Our hypothetical business owns http://www.example.org, for simplicity.
Internally, the business decides how identifiers get assigned to things in need of unambiguous identification. Not to other things.
Corporate Standards decides the business's namespace allocation policy, which says
http://www.example.org/namespaces/ is a common prefix for all their namespaces
http://www.example.org/namespaces/standards/ is a common prefix for all corporate standard terms/namespaces, whose assignments are controlled centrally by Corporate Standards (it delegates to itself, if you like)

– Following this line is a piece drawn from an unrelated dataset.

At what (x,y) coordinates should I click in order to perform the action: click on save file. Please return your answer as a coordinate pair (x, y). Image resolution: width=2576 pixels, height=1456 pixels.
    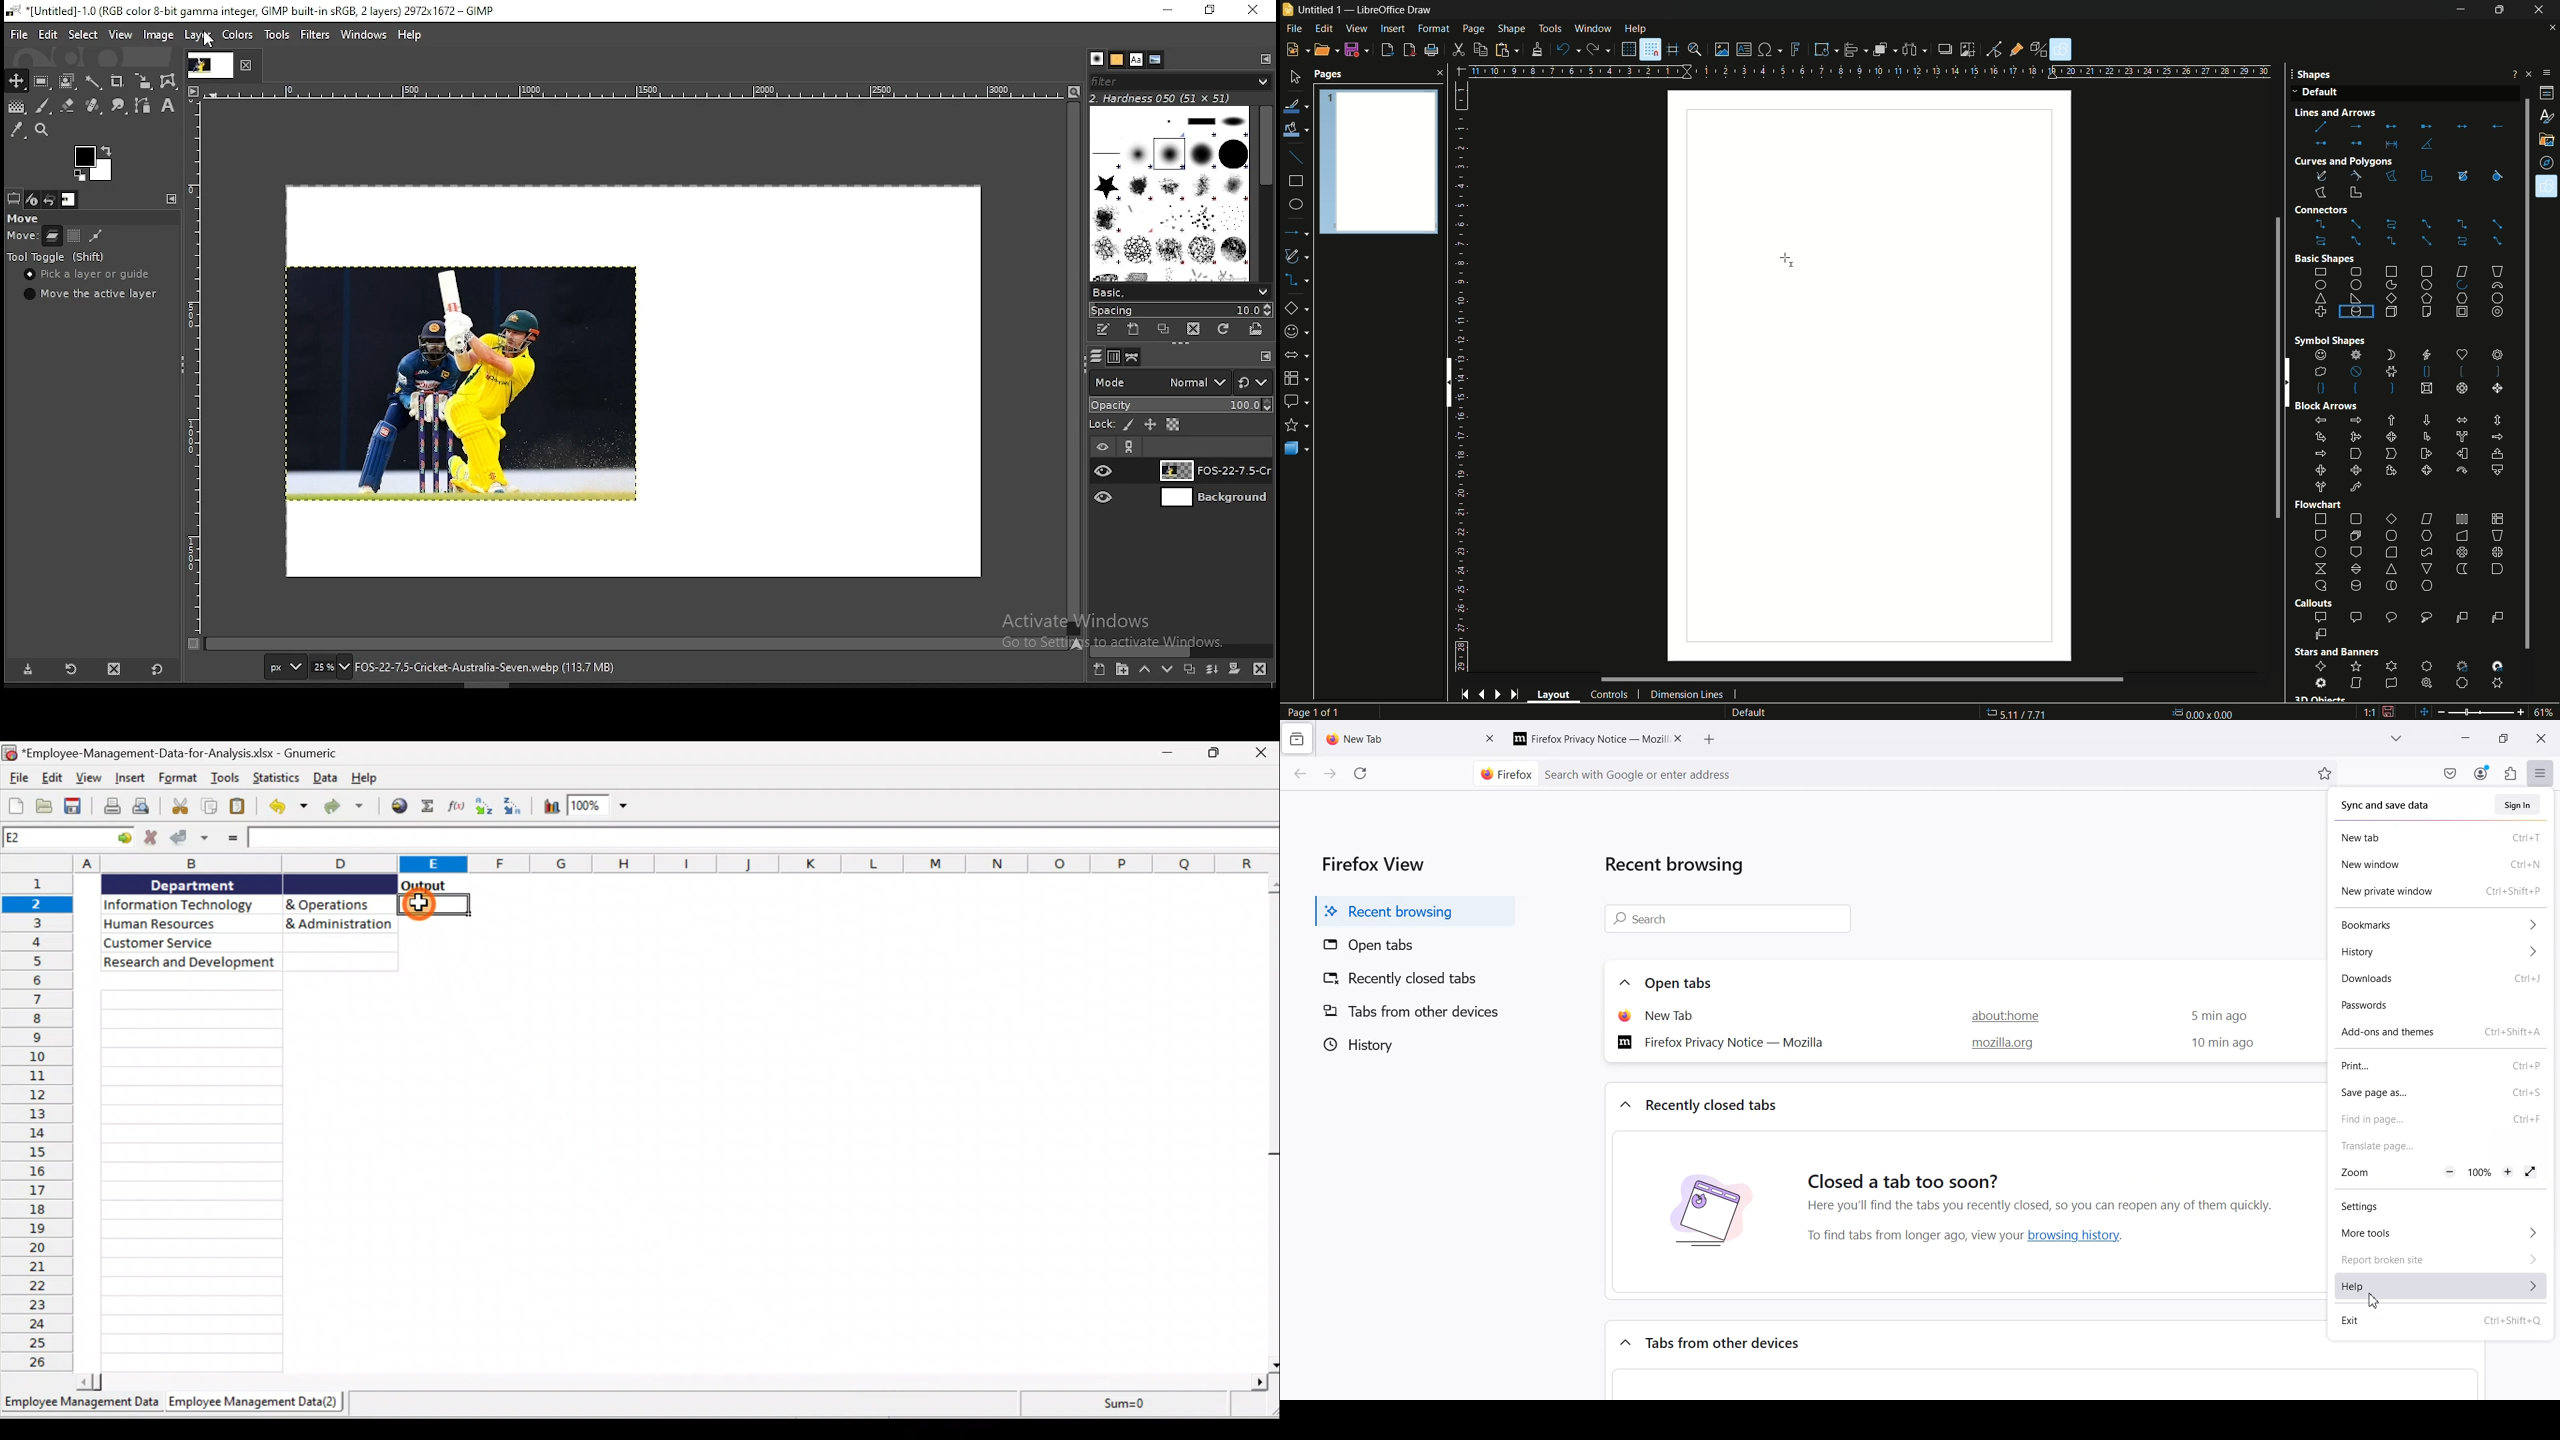
    Looking at the image, I should click on (1357, 49).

http://www.example.org/namespaces/departments/department-name/ is a common prefix for department-level terms/namespaces, whose assignments are controlled by the owning department. Thus, department A is assigned http://www.example.org/namespaces/departments/A/ and so on.
Department A decides that asset identifiers it assigns follow the pattern http://www.example.org/namespaces/departments/A/assetnum
Department B decides that asset identifiers it assigns follow the pattern http://www.example.org/namespaces/departments/B/asset#assetnum (if you need a reason, assume Not Invented Here syndrome).

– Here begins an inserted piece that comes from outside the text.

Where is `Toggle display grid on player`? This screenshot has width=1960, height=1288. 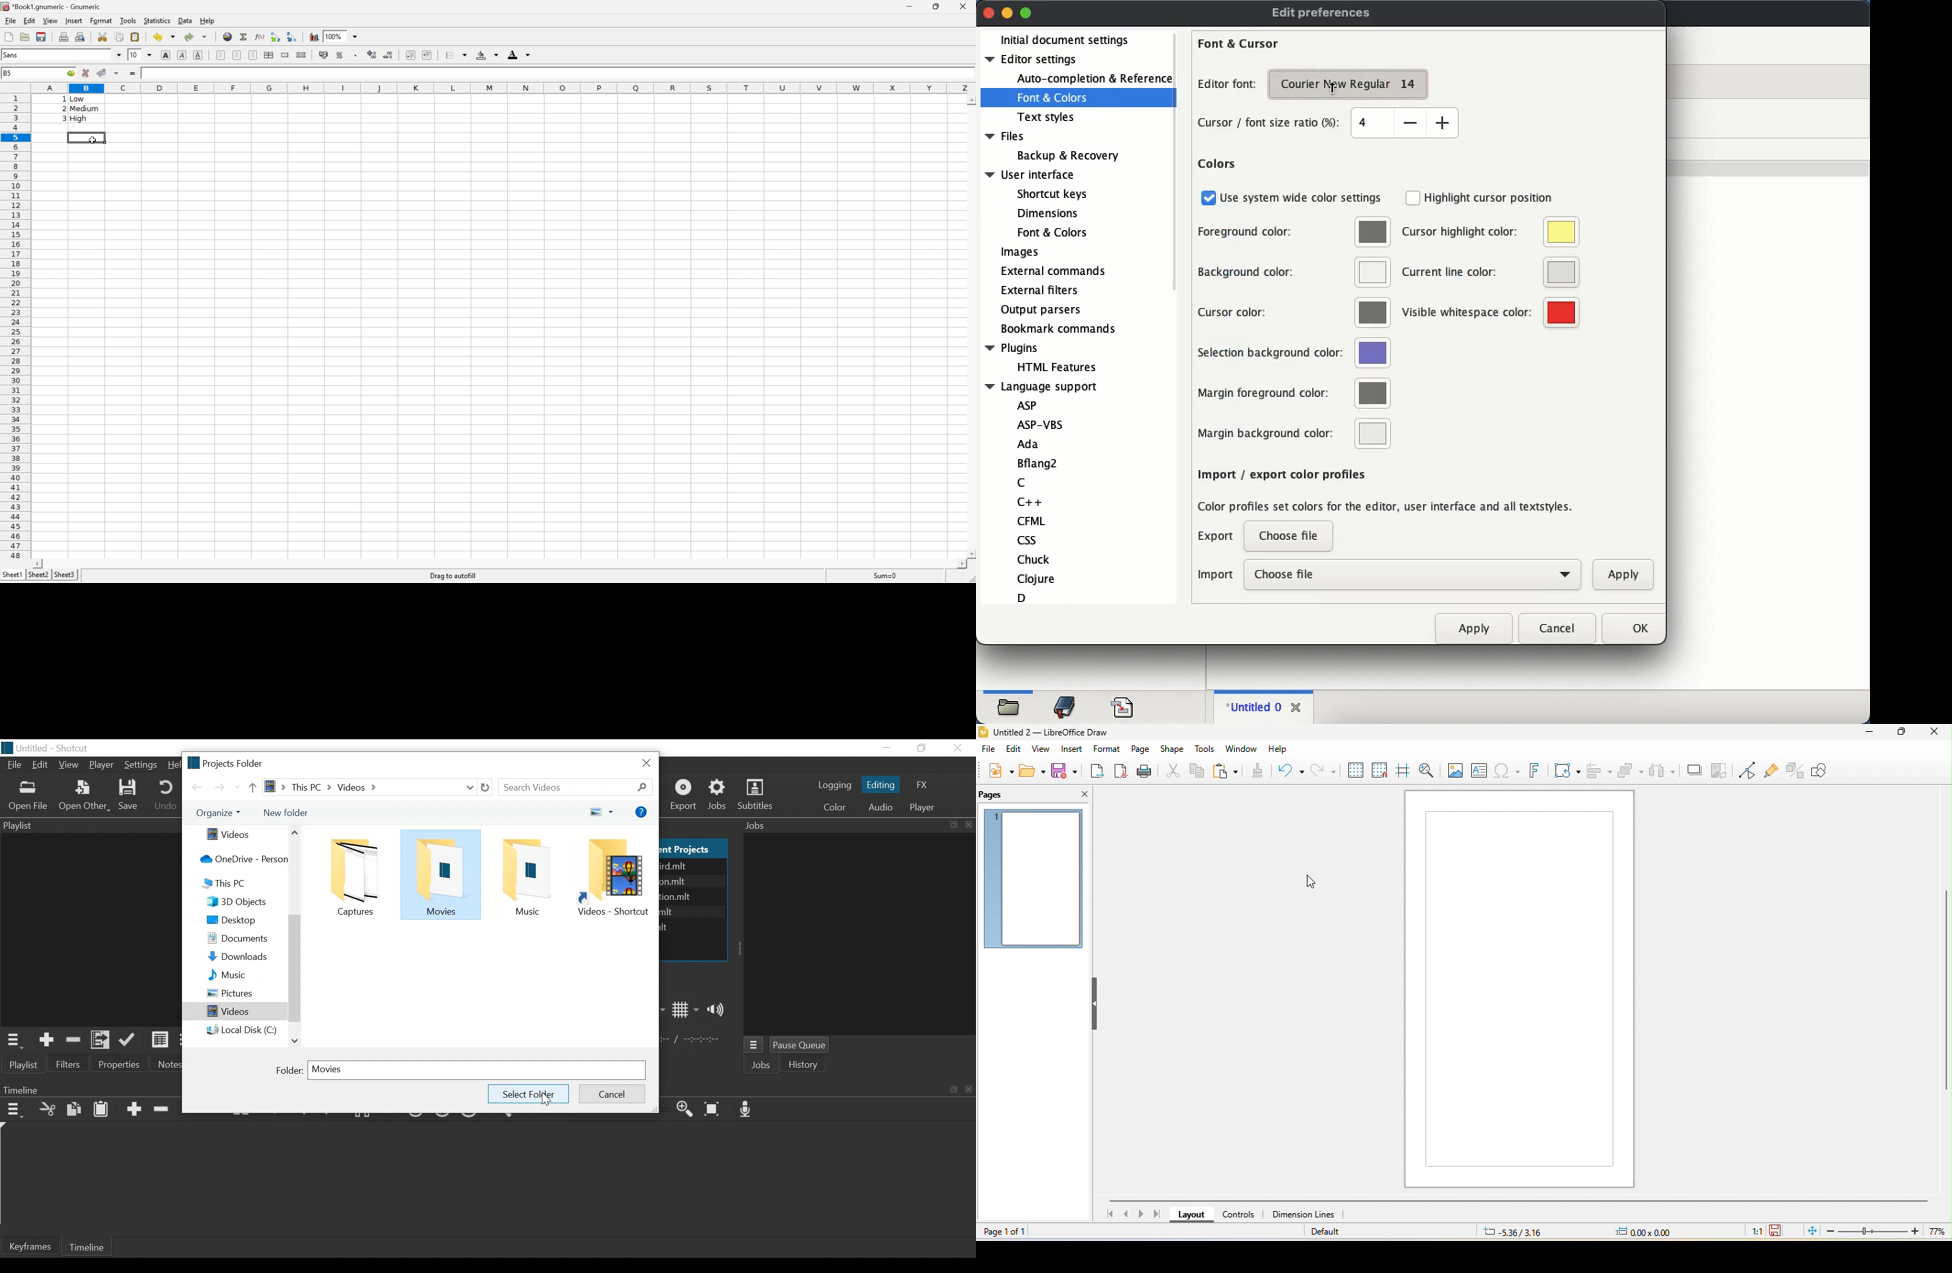
Toggle display grid on player is located at coordinates (685, 1010).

Corporate Standards decides the the internal standard name for asset number properties is
assetnum, in contexts like relational databases that do not natively support namespace qualification of identifiers
http://www.example.org/namespaces/standards/properties/assetNumber in contexts like Linked Data that natively support namespace qualification
Example Resulting URIs that show up in the Linked Data:
http://www.example.org/namespaces/standards/properties/assetNumber as a property name
http://www.example.org/namespaces/departments/A/100 as department A's identifier for what it calls asset number 100
http://www.example.org/namespaces/departments/B/asset#100 as department B's identifier for what it calls asset number 100
Note what has changed, and what has not, compared to the original simple assumption (plus any other variants you tried as homework)
The useful property of a corporate standard property name has not only been preserved, it has been rendered explicit. If you merge with another organization (call it SmallFry.org), even if their namespace allocation policies were identical, their URIs would still be unique (because theirs would start with a different hostname).
The misleading property of "apparently equal" identifier values (100) has been completely fixed.
Humans (and code) still have no way to know whether or not .../A/100 is the same asset as .../B/asset#100 without adding extra knowledge.